Discourage development of generic and biosimilar medicines, which is key to driving competition in the United States. Congress created a carefully balanced system through Hatch-Waxman and the Biologics Price Competition and Innovation Act that encourages competition in the marketplace between brand medicines (both small molecules and biologics), generics and biosimilars. This system works to lower costs for patients and generates significant savings for the broader health care system while making room for additional critically needed innovation. In fact, more than 90% of all drugs dispensed at pharmacies in the United States are lower-cost generics, a number that exceeds other developed countries. But, under the latest drug pricing plan, medicines will be chosen for government price setting, in some cases, before a generic or biosimilar can even come to market. This would erode any incentive for manufacturers to invest in generic and biosimilar development.

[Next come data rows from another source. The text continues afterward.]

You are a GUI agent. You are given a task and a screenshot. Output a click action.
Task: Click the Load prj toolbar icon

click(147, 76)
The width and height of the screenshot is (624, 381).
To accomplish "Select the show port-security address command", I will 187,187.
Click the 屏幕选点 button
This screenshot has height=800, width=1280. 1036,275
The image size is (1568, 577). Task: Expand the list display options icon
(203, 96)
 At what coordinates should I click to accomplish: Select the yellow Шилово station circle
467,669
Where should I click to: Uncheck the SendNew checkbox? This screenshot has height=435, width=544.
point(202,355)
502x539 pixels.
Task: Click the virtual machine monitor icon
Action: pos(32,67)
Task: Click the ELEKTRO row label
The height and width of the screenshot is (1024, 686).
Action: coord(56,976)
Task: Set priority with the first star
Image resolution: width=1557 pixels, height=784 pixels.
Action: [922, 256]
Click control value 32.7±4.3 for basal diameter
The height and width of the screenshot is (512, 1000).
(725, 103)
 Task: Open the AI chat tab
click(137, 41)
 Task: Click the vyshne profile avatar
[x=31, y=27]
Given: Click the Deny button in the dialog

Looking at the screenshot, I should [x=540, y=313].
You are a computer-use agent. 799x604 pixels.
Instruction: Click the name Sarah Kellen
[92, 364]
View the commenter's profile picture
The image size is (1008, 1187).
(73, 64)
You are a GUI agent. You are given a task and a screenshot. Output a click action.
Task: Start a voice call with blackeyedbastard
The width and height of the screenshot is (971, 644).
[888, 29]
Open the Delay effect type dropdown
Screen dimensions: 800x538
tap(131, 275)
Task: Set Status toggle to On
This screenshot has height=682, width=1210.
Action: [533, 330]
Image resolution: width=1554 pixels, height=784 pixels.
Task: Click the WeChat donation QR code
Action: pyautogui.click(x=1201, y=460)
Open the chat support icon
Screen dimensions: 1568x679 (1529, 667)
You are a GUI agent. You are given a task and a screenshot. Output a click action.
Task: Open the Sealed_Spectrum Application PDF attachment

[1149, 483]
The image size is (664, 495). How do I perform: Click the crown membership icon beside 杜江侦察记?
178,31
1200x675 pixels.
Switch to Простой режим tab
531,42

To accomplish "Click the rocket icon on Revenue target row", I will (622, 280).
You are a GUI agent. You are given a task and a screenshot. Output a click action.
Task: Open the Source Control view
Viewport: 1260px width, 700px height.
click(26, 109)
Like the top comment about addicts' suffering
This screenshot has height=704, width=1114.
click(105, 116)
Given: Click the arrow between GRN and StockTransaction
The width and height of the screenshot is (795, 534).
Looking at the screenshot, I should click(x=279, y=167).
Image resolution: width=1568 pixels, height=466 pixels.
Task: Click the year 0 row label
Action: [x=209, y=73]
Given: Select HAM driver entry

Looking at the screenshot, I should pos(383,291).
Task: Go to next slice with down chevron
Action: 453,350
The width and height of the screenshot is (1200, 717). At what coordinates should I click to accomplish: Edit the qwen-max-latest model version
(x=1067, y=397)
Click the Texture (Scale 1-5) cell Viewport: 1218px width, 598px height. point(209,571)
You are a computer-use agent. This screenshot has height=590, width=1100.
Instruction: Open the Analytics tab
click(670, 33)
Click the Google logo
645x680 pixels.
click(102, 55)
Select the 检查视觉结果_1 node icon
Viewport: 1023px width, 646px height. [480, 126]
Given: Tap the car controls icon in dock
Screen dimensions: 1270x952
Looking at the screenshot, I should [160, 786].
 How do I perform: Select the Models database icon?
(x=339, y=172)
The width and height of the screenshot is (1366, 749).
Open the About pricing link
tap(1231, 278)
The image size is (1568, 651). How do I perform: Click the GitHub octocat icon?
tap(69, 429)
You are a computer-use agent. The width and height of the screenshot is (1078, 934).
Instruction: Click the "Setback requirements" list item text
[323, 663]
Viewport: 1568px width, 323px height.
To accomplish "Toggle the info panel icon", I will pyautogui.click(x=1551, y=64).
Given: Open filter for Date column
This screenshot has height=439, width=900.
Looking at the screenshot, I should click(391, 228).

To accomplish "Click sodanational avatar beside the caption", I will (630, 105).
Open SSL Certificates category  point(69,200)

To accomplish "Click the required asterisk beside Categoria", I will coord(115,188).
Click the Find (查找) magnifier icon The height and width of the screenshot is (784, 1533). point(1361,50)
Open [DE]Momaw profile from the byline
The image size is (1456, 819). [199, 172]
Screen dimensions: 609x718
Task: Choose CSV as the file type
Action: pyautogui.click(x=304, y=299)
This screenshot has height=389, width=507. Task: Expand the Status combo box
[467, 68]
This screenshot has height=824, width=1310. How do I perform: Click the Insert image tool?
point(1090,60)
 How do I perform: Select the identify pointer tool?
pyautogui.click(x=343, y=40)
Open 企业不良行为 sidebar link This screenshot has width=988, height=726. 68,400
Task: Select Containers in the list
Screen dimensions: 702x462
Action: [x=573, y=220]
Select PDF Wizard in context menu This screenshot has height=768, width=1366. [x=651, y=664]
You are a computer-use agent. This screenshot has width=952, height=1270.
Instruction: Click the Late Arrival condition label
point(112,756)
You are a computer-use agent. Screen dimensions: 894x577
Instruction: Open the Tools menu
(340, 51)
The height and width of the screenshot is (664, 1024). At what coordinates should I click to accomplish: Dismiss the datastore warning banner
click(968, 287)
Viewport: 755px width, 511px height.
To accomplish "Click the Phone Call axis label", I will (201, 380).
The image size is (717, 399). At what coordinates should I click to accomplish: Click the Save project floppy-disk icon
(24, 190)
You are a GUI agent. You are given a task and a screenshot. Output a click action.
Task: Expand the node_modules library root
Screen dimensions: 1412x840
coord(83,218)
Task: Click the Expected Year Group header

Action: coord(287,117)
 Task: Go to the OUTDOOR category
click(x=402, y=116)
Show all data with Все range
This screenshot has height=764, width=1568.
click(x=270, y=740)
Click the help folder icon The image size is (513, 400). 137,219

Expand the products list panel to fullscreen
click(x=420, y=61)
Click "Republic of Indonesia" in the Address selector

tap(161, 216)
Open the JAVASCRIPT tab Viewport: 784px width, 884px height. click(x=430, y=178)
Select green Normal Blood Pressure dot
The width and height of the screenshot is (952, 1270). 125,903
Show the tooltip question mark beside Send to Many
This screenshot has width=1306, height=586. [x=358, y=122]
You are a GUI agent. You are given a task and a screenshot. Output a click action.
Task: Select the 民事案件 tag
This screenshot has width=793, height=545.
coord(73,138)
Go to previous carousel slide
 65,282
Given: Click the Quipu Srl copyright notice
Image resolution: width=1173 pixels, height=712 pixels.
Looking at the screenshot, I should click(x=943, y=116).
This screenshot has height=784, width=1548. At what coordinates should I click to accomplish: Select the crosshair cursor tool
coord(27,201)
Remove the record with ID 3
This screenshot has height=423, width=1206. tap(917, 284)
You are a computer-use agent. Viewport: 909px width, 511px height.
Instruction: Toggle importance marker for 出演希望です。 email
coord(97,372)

Rely on government price setting, which has a history of causing restricted and delayed access to new medicines. Many countries in Europe implemented government price-setting mechanisms decades ago and patient access to medicines and investment in drug development have suffered. History shows that a government cannot interfere to dictate the price of medicines without negative consequences for patients. Adoption of government price setting and other anti-innovation policies across Europe in the 1980s and 1990s pushed R&D investment away from the continent to countries like the United States with more pro-innovation policies. That is why nearly 90% of new medicines launched globally since 2011 are available in the United States, compared to less than half, on average, in countries that allow the government to set prices.
Fail to meaningfully address the challenges patients have affording their medicines and instead makes a broken system worse. Today, many patients face high out-of-pocket costs and insurance barriers that restrict access to their medicines. That is not ok. But it is a problem that can and should be fixed. Unfortunately, the latest drug pricing plan is a missed opportunity to address the role middlemen, like pharmacy benefit managers, insurers and hospitals, play in forcing patients to pay more than they should for their medicine. Making sure patients share directly in the savings our industry provides, addressing insurance practices that restrict access to care and strengthening safety-net programs to ensure they deliver the support vulnerable patients need – these are real solutions that Congress should instead pursue.
Especially alarming is that neither chamber of Congress held hearings to debate and discuss the latest version of the drug pricing provisions included in the BBBA. Considering the significant negative consequences this plan poses to patients and our innovation ecosystem, it is irresponsible to move forward with it.
With the new year, Congress should take the opportunity to reconsider whether policies that threaten access to future treatments and cures are the right approach.